Sullivan: I think these questions about tools are absolutely fascinating, and you bring up terrific examples. In my own case, all the same, they’re mostly interesting along the way—the end goal is always analysis of what they produce, the final text. And I do take seriously the idea that writing tools might not be tremendously determinative; this is the Diving Bell and the Butterfly argument, and a good humanist point of view.
The emulations of Rushdie’s computers seemed bizarre to me when I first heard about them. Rather brilliant, but also rather pointless. For Benjamin, the aura doesn’t attach to the tool (chisel, pen, paintbrush) that produces an object, but to the object that the tool makes. Derrida might be right to say that, in the future, we’ll find writers’ computers inordinately interesting, but I don’t think there is a very good parallel for this in the past; we’re interested in the blood, sweat, tears, and paralipomena on the page because they are hermeneutically interesting, not in the pen itself.

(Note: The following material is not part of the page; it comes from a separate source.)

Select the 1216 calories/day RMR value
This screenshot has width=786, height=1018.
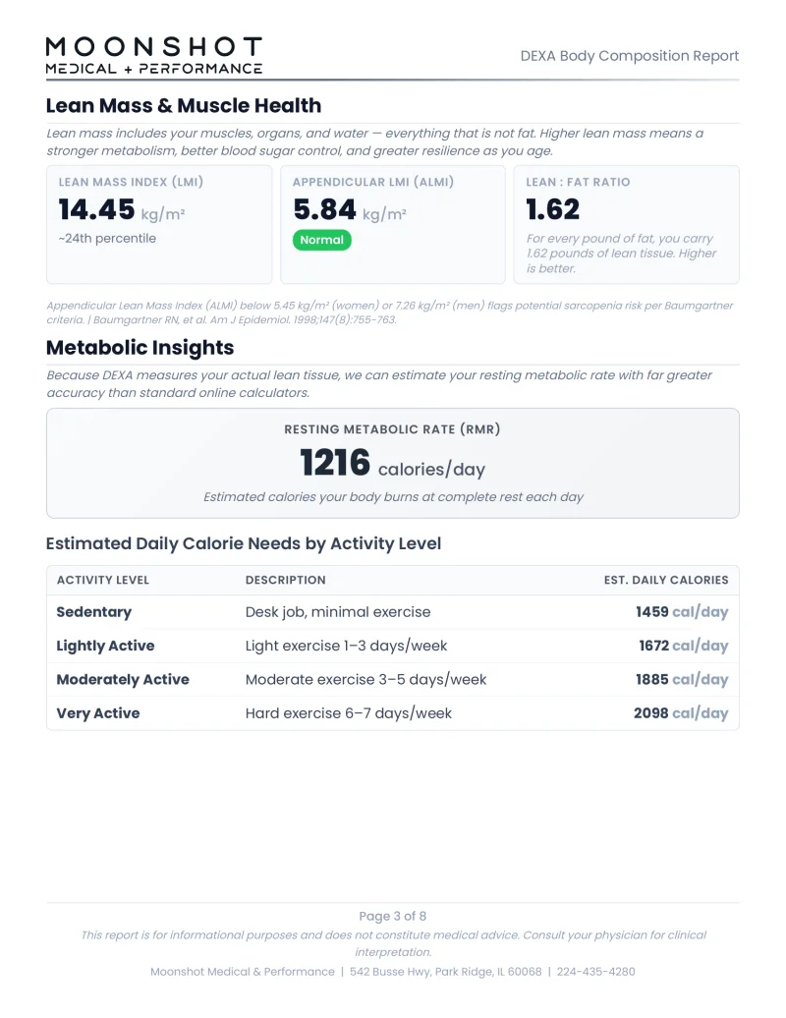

A lot of my work is geared towards putting the author—and his or her rational, conscious, executable intention—back in the picture. To me, it’s exciting to realise that (at least sometimes) individuals can write and revise in conscious pursuit and realisation of a sophisticated intention. (It so often doesn’t happen, for me, for my students, for many people.) But I’m like almost all other modern literary critics in caring primarily about the work, and the traces through which it comes to be, rather than the person who makes it, or the tools they use. e.g., I would definitely rather know what Michael Pietsch did in editing The Pale King on his own computer than have the computer that David Foster Wallace wrote on, as an object in itself.
On tools: I think Juxta is so very useful. I had far more Juxta screenshots in my original manuscript, and I think this was partly because it seemed to me an intellectually honest and straightforward way of presenting variation, acknowledging (often) that two states being compared were not binary alternatives, but two of many (the drop-down menu offering more). And it was convenient. Some of these screenshots made it through into the book, but a simple parallel text would have done as well. Probably this will look very dated soon!

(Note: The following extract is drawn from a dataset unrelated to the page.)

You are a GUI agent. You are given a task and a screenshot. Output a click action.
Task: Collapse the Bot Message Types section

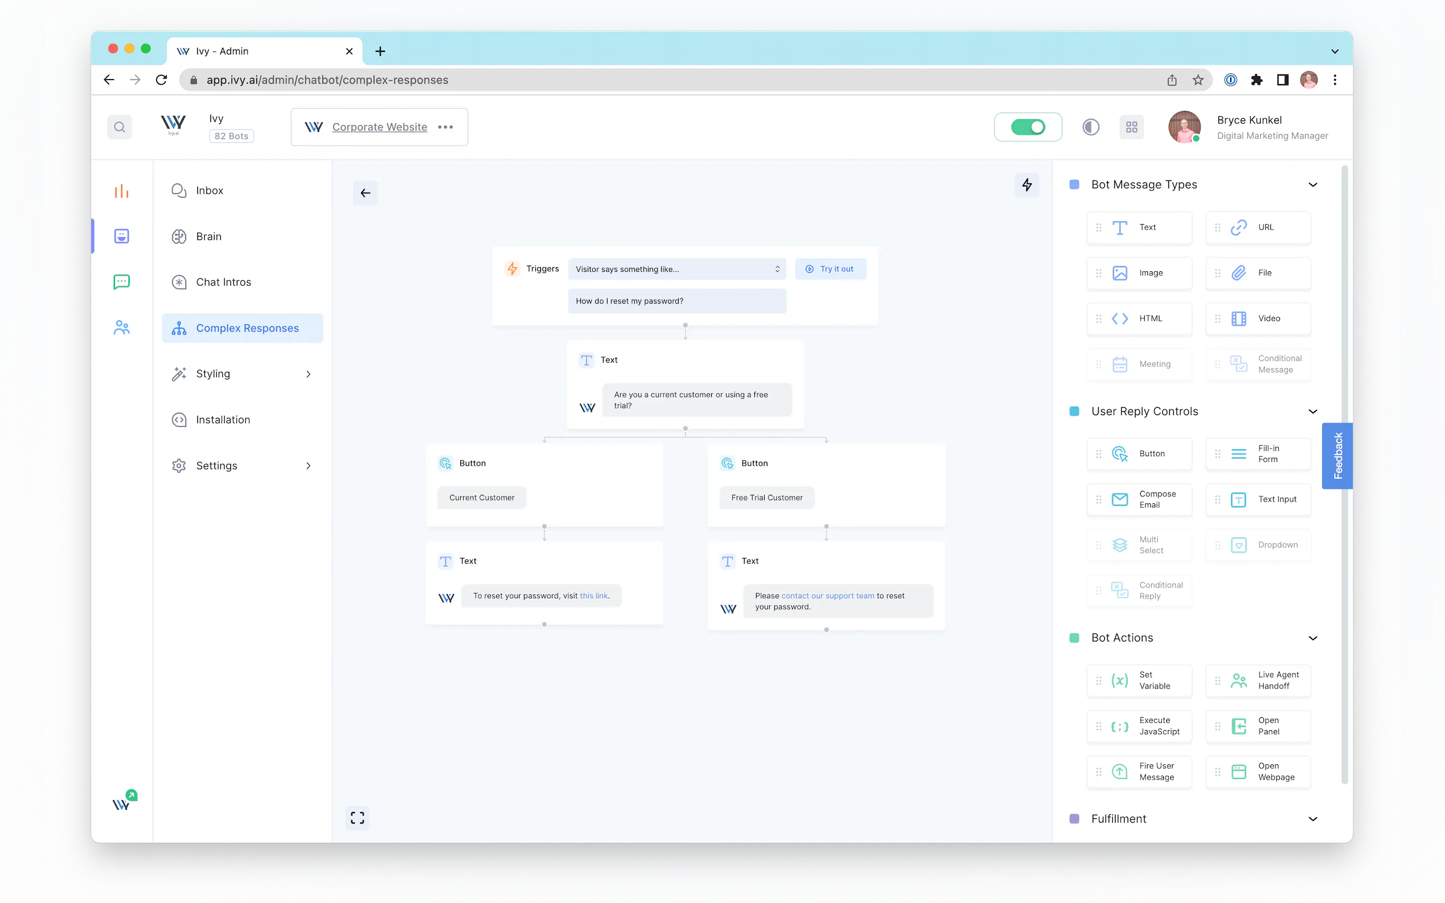coord(1312,185)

The real beauty of Juxta, which I use quite a bit with students, is being able to produce a list of post-publication revisions very quickly. When I taught “The Middle Years” at Stanford, I was amazed that students could notice in ten seconds the things that had taken me weeks to unearth. On the other hand, I’ve tended to find that the human eye is pretty good at discovering semantically significant variation (“lived” to “dived,” for example)—it’s the commas, the small adjective shifts, that we tend not to notice...
I am working on a new project now on free verse. There I am trying to do a formalist, non-semantic version of what Franco Moretti has called “distant reading.” The Work of Revision isn’t really about (nor does it benefit from) digital humanities, in any significant sense. But I do think the idea of using computers to notice formal patterns (revision; line length) rather than/as well as semantic meaning (e.g. the collocation of two nouns, like “love” and “marriage”) is important, and something that has been weirdly neglected. I think old-fashioned formalists, true close readers, could both gain from, and give much, to digital humanities. Learning about and summarizing the content of texts—the plots of millions of 20c novels, say—doesn’t seem to me to be the distinctive ability of a computer over a human. But who wants to count the average number of syllables per line in mediocre verse of the 1860s?